At the heart of the new building safety and emergency response is the idea of being proactive and not simply instructing students, teachers or anyone involved in an "active shooter" incident to hide in a corner and wait for danger to pass.
ALICE, which stands for "Alert, Lockdown, Inform, Counter and Evacuate," originated in Dallas, Tex. in 1999. It was the brainchild of two police officers discussing emergency response policies at schools where their wives worked and has grown into a national program used at schools, government buildings, hospitals and other facilities where shootings and incidents of armed violence may occur.
The seven-person Community Partnership Team in Kent consisting of safety officials, police and school district representatives presented general plans for implementing ALICE in the district and answered questions from residents about their concerns over how the change from current safety procedures would affect their children.
Team member Lt. Joseph A. Hendry Jr. of the Kent State Police Department, a nationally certified ALICE instructor who has conducted classes for a number of local school districts and hospitals and worked with the U.S. Department of Justice, gave a presentation entitled "Active Shooters: Why a lockdown is not enough."

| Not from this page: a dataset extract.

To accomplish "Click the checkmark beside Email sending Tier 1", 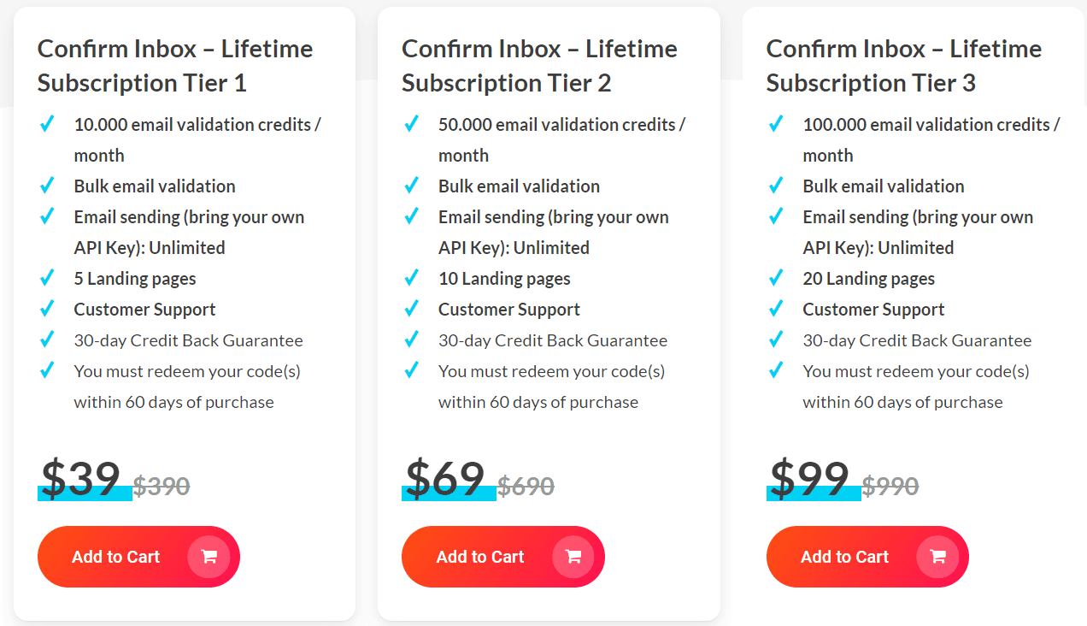I will tap(47, 216).
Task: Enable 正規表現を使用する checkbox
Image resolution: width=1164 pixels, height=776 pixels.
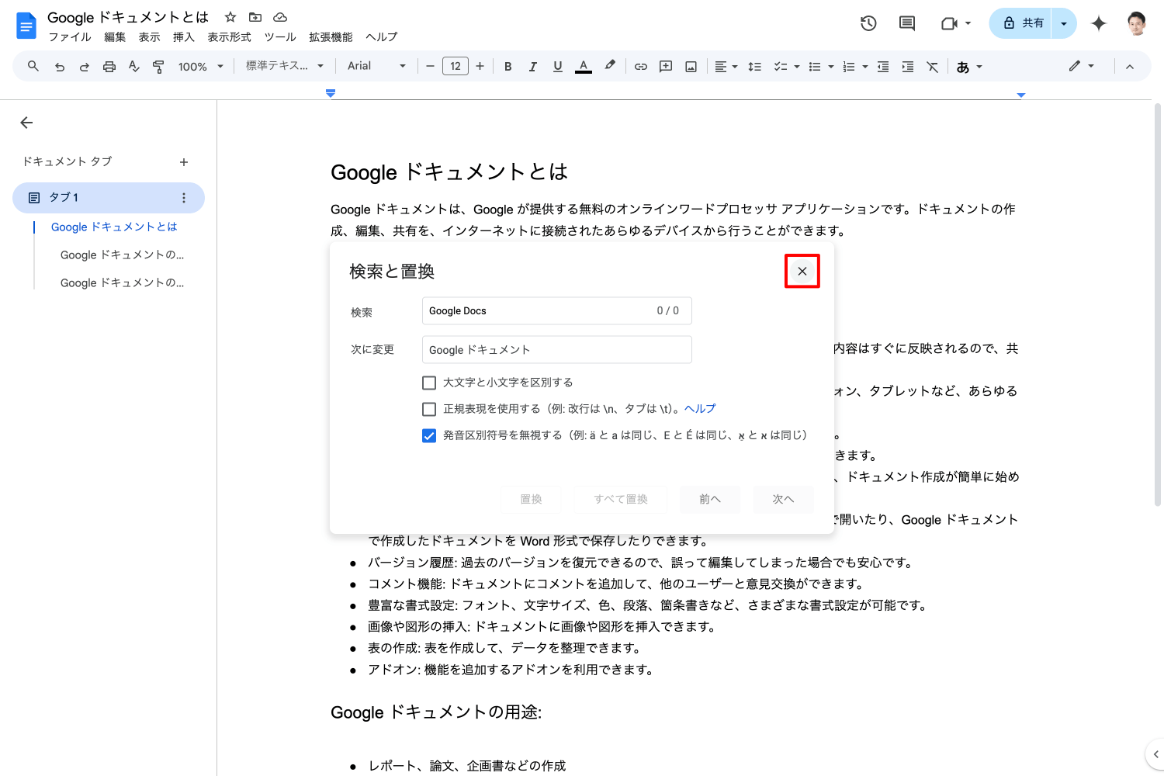Action: 429,409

Hendry explained the problem with a lockdown is that such a static, rigid plan does not adapt and change with the fluid nature of an active shooting incident.
"Law enforcement response changes with every situation," Hendry said. "In a typical active shooter situation, police response time is an average of five minutes. Shooters fire a shot an average of every 15 seconds and the average incident is over in three to four minutes."
Because of those figures, Sgt. Mike Lewis of the Kent Police Department emphasized the importance of empowering teachers and other school employees to make decisions and act, because many times shootings begin and end before law enforcement is able to arrive on the scene.
"Shooters aren't looking for a fight with the police," Lewis said multiple times during the meeting. "They're looking for people who won't fight back and they're looking for a body count."
ALICE encourages trainees to be proactive in the event of direct contact with an active shooter, using tactics like yelling, throwing any objects that are at hand and using swarming techniques to take down a shooter before he or she can pull the trigger.
Evacuation is part of the process as well and the system also calls for setting up "rally points" where evacuees can go once they exit a building, but Hendry pointed out that escaping is not always an option and when there is no safe route out of a structure, individuals must know how to react. He told a story of an ALICE drill in the Avon Lake school district in which high school students were able to subdue an officer posing as a shooter before he was able to fire off any shots after breaking through the door.
Kent City Schools Director of Business Services Jim Soyars, who attended a three-day training session led by Hendry, related his own story of being part of a drill in which he and other trainees practiced the lockdown tactic of hiding in a corner. The officer in the drill was able to "shoot" every person in the room and Soyars described it as "the most helpless feeling" imaginable.
Implementing ALICE will not be a quick or simple process for the district. Soyars laid out the plan for transitioning from current safety policies to the more-proactive stance called for by the program. The process has already begun, with school employees and staff members meeting with Hendry to learn about the system. The next step is having those employees go through ALICE training, something Soyars said the district hopes to do by the end of the first semester of the current school year, in January.
After that, the training process will broaden to include students. Parents will receive information about what to expect and what their children will be taught, Soyars explained, and being informed is vital so there is no miscommunication or misunderstanding in the event of an emergency. There was no single incident that sparked the district's interest in ALICE, Soyars said, but rather a realization that students, teachers and employees needed a better response to crises.
"In attending professional conferences and having one of our assistant principals hear about ALICE, we realized we needed more training for our teachers, our office workers and our kids," Soyars said. "They need a better way to respond."